Abajo, Bea encontró a la chica llamada Tammy Penrule sentada en una de las sillas de plástico de la recepción, con los pies planos en el suelo, las manos juntas en el regazo y la espalda en perpendicular con el asiento. Iba vestida de negro, pero no era gótica, como sospechó Bea al principio cuando la vislumbró. No llevaba maquillaje, ni las uñas pintadas de horrible negro, ni tenía protuberancias plateadas que surgían de varios puntos de su cabeza. Tampoco llevaba joyas ni nada que aliviara la oscuridad de su ropa. Parecía un duelo hecho carne.

– ¿Tammy Penrule? -le dijo Bea, innecesariamente.

La chica se levantó de un salto. Estaba como un palillo. No podías mirarla sin pensar en desórdenes alimenticios.

– ¿Tienes información para mí? -La chica asintió-. Ven conmigo, entonces -dijo antes de percatarse de que todavía no había localizado las salas de interrogatorios de la comisaría. Pasearse por el edificio no iba a inspirar ninguna confianza a nadie, así que se dio la vuelta y dijo-: Espera aquí un momento.

Encontró un cuchitril al lado del cuarto de la limpieza que le serviría hasta que una exploración más detenida de las dependencias revelara su secreto en cuanto al lugar donde llevar a cabo los interrogatorios.
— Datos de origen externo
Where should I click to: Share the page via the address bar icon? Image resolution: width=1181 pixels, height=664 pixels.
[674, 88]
Cuando tuvo a Tammy Penrule situada en este espacio, le dijo:

– ¿Qué tienes que contarme?

Tammy se lamió los labios. Necesitaban bálsamo, los tenía muy agrietados y una costra fina marcaba el lugar donde el labio inferior se había abierto lo suficiente como para que sangrara.
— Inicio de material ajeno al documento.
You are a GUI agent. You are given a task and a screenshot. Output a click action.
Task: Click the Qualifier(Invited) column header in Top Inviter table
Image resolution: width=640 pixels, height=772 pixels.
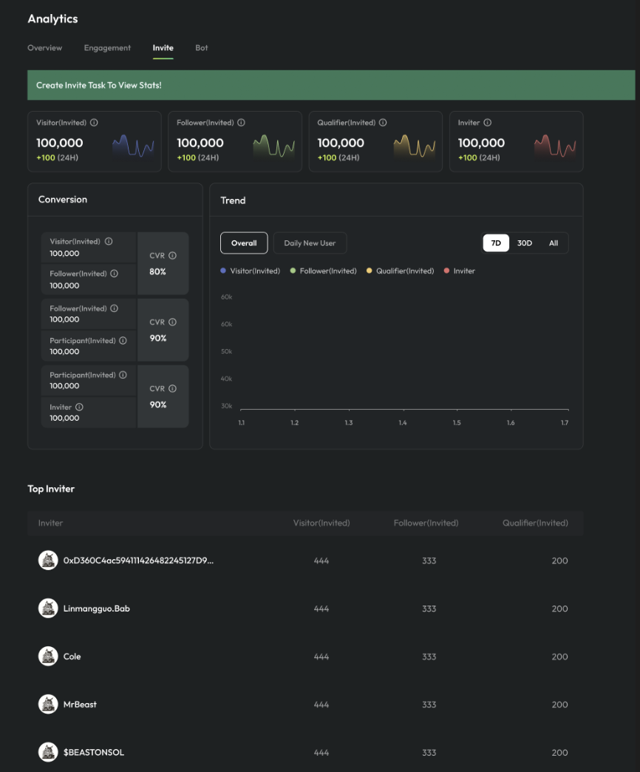click(535, 523)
– Es sobre Santo Kerne -contestó.

– Ya me lo imaginaba.

Bea cruzó los brazos debajo de sus pechos. Inconscientemente, al parecer, Tammy hizo lo mismo, aunque no podía decirse que tuviera pechos, y Bea se preguntó si la relación de Santo Kerne con Madlyn Angarrack había terminado por culpa de esta chica. Todavía no conocía a Madlyn, pero el hecho de que hubiera participado en competiciones de surf sugería a alguien… Tal vez «más definida físicamente» era el término que buscaba. Esta adolescente parecía más un ser evanescente, sólo corpórea mientras tuviera la fuerza de manifestarse en forma humana. Bea no se la imaginaba con las piernas abiertas debajo de un chico de sangre caliente.